Buckwheat Zydeco’s latest release, Jackpot!, released on June 7, 2005, combines soulful original tunes, inspired playing and singing, and the trademark exuberance that's made Dural the world's best-loved zydeco artist, and has earned Buckwheat Zydeco fame as "the world's greatest party band."
Jackpot! is just the latest achievement in the four-time Grammy nominee's stellar career. Dural's unsurpassed artistry and tireless touring have taken the Bayou State native's Creole-French rave-ups and soulful breakdowns to new heights worldwide.
The band plays a long list of high-profile gigs year in and year out, and their music can be heard in a slew of major motion pictures and television shows.
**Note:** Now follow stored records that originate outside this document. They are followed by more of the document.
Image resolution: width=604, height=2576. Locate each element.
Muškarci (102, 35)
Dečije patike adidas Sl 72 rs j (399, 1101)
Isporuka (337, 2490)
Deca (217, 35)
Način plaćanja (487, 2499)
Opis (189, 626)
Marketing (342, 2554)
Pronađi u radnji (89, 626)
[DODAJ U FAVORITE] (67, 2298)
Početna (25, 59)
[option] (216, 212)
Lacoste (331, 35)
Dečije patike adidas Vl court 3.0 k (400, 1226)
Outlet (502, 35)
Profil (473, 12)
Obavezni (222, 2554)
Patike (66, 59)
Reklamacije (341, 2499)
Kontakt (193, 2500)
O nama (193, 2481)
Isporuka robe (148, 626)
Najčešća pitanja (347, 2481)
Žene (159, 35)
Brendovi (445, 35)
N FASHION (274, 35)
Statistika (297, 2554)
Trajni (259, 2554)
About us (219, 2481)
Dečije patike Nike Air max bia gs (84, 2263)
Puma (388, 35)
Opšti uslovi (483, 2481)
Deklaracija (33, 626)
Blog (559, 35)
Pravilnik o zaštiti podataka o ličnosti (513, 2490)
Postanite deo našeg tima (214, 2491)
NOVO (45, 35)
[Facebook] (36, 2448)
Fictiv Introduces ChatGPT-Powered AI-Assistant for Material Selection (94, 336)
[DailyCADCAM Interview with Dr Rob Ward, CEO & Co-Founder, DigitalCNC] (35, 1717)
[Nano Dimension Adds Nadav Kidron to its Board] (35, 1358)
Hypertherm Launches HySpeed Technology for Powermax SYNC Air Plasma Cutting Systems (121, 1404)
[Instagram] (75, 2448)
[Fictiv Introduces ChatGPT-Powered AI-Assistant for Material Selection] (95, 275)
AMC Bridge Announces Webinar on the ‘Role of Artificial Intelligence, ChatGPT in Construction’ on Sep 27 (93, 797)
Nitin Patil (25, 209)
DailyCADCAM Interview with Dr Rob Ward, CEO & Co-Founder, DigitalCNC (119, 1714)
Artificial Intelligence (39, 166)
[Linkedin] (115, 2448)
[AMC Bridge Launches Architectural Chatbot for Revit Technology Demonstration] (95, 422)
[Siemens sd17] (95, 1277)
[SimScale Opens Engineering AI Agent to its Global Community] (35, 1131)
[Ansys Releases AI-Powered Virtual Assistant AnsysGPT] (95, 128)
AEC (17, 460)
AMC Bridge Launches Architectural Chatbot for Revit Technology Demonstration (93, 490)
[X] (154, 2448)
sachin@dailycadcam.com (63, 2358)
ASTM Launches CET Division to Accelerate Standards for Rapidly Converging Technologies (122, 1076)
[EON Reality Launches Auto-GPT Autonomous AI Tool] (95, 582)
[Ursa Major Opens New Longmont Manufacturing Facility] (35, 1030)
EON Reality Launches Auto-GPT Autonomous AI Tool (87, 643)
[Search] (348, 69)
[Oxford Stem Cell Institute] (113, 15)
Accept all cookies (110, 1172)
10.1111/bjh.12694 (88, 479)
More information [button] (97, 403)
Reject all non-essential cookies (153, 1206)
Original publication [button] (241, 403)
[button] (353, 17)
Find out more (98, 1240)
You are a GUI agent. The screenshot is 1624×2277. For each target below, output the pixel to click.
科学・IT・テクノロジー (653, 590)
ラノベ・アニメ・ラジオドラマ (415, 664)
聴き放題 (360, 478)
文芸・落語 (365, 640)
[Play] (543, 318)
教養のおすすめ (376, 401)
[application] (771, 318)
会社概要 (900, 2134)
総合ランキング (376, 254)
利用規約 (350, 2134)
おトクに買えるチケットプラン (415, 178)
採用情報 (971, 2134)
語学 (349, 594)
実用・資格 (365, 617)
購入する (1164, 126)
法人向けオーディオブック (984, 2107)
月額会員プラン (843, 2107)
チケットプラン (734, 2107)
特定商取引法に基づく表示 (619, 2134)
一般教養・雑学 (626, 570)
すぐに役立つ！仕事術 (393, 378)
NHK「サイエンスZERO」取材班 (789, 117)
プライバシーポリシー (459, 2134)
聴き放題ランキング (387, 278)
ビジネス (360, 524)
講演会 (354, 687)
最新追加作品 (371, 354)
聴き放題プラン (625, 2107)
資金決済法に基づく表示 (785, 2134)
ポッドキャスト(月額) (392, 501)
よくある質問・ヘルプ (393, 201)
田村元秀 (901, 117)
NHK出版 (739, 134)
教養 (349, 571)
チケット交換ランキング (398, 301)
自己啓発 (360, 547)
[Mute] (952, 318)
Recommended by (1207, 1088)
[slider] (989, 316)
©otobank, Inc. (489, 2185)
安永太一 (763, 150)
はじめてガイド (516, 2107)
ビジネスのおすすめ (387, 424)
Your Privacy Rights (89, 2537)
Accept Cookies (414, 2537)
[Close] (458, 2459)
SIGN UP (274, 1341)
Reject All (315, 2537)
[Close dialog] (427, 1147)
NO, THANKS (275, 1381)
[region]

Onstage and in the studio, Buckwheat has collaborated with a who's who of musicians, including Eric Clapton, Keith Richards, Willie Nelson, Dwight Yoakam, Mavis Staples and Los Lobos' David Hidalgo.
The bandleader was born in 1947 in Lafayette, La., a close-knit community where many black people express their Creole heritage by speaking French, and by playing and dancing to zydeco. This hybrid genre blends Afro-Caribbean rhythms with blues, soul, rock, country and the French-rooted Cajun music of the Creoles' white neighbors. As the son of a zydeco accordionist, Buckwheat grew up steeped in this culture, and also absorbed Lafayette's prodigious output of blues and Gulf Coast "swamp pop." He began his professional career as an R&B sideman, playing keyboards for the likes of Joe Tex, Barbara Lynn and Gatemouth Brown. In 1971, Dural began leading his own R&B band, Buckwheat and the Hitch-hikers, playing the contemporary sounds of such popular bands as Parliament Funkadelic and Earth, Wind & Fire. The group scored a regional hit with "It's Hard to Get."
By the mid-'70s, South Louisiana began to experience a grassroots cultural renaissance as zydeco and Cajun music gained appreciation as treasured cultural resources. As the demand for zydeco grew, Dural was offered a gig playing organ and piano with the King of Zydeco, the late, great Clifton Chenier. Buck (as he is also known) worked hard and learned all he could. After three years of touring, recording and accordion apprenticeship, he left in 1979 to lead his own group, Buckwheat Zydeco and the Ils Sont Partis Band. Like Chenier, Buckwheat has continued to blend traditional Creole zydeco with the latest black-contemporary styles, drawing on all of his rich and varied musical experience.